Eden Park, which Gov. J.B. Pritzker visited this week, sells flat-panel ultraviolet lights, including one that disinfects rooms without harming skin.
That’s been quite popular during COVID-19, CEO John Yerger said, but he also expects that to continue, as his customers are looking beyond just this pandemic.
“They’re not even necessarily doing it for COVID. They’re doing it because we had SARS-1, we had Ebola,” he said. “Right now, people want to get this in place, they want to do it right, and then they want to have it available in the future.”
Eden Park sells the panels to other companies, which put them in lighting fixtures that are sold to various industries.
The disinfecting one started out as a product that can detect whether a diamond is natural or manmade, Yerger said.
“We have had this product in the field for three years,” he said.
They’d also partnered with the National Institutes of Health and Columbia University to help prevent hospital-acquired infections.
“That led to the discovery that one particular wavelength of UV is safe for people, and then the discovery that it’s very effective for killing bacteria and viruses,” Yerger said. “And then COVID hit.”

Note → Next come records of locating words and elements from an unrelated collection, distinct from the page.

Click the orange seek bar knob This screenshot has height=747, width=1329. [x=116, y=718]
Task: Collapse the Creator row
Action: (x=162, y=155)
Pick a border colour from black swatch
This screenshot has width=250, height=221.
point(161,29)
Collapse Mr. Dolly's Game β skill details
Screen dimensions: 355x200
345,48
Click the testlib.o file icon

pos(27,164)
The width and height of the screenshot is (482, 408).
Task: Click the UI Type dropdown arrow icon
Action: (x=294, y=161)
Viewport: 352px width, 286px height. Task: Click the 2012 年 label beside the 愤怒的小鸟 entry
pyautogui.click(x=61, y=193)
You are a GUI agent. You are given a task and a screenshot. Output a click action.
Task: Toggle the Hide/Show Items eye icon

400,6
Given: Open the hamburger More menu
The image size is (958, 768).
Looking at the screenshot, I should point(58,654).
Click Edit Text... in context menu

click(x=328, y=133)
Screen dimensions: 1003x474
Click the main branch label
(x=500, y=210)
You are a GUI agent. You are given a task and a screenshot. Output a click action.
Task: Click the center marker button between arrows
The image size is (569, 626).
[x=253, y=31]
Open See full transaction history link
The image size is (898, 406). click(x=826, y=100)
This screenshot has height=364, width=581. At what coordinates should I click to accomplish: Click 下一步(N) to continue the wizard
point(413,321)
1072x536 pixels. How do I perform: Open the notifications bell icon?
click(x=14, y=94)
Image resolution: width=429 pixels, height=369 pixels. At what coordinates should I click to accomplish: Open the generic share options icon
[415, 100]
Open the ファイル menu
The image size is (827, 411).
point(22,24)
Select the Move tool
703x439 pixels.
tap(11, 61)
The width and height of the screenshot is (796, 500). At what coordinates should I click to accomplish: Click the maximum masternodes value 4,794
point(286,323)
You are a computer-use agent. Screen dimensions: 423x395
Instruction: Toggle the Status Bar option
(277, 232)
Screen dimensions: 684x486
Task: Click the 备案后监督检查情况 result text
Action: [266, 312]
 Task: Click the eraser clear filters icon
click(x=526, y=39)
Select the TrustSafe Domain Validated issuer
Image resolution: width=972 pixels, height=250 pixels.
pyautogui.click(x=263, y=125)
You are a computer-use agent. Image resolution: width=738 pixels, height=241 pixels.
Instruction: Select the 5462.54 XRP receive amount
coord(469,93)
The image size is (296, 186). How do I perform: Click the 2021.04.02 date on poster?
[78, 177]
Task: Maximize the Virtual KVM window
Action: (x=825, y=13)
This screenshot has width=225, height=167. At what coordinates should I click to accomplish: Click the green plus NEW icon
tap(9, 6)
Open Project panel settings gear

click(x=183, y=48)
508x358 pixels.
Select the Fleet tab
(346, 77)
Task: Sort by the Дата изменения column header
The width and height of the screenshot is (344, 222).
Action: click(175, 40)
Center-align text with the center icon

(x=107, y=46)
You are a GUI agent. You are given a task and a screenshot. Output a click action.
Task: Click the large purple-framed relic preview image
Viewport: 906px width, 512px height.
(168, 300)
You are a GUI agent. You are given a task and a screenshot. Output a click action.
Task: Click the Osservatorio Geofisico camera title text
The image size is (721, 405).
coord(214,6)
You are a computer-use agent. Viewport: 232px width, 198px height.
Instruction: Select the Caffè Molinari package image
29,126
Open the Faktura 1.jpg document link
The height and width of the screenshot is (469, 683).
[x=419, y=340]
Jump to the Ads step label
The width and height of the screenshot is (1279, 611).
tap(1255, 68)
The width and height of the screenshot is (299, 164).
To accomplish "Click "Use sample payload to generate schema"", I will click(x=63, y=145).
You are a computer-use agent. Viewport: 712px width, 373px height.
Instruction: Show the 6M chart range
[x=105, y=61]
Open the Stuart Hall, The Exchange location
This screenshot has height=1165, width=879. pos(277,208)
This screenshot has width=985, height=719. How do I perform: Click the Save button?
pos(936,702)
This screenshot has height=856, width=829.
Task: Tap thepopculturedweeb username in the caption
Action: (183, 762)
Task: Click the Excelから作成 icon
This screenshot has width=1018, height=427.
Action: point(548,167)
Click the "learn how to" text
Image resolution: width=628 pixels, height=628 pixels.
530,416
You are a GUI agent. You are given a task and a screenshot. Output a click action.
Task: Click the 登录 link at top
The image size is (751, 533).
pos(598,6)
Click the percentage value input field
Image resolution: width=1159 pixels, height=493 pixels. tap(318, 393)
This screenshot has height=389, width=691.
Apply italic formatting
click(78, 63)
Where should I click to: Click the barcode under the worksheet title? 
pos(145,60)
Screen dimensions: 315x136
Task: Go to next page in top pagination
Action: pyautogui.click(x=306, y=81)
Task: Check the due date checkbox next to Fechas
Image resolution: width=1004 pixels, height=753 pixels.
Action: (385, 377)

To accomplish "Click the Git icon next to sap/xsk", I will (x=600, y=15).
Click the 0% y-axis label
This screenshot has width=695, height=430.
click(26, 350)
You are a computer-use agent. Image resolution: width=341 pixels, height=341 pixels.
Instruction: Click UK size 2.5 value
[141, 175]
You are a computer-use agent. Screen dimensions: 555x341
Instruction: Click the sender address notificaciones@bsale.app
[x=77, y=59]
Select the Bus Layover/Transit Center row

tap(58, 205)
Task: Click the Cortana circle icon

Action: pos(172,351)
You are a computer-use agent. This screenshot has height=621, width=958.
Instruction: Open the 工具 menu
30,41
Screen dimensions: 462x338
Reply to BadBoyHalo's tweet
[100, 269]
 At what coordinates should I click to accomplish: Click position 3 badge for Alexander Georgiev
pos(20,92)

They’ve since “grown dramatically,” he said, tripling the size of their staff in six months.
“We want to continue to hire,” Yerger said.
The company was founded in 2007 based on technology developed by University of Illinois professors J. Gary Eden and Sung-Jin Park.
It started at the UI Research Park before moving a couple years later to its location on Country Fair Drive in west Champaign.
Eden Park “originally started with visible light, and we went through a few iterations,” Yerger said. “And then … the world changed in March, and that’s changed our trajectory and our growth.”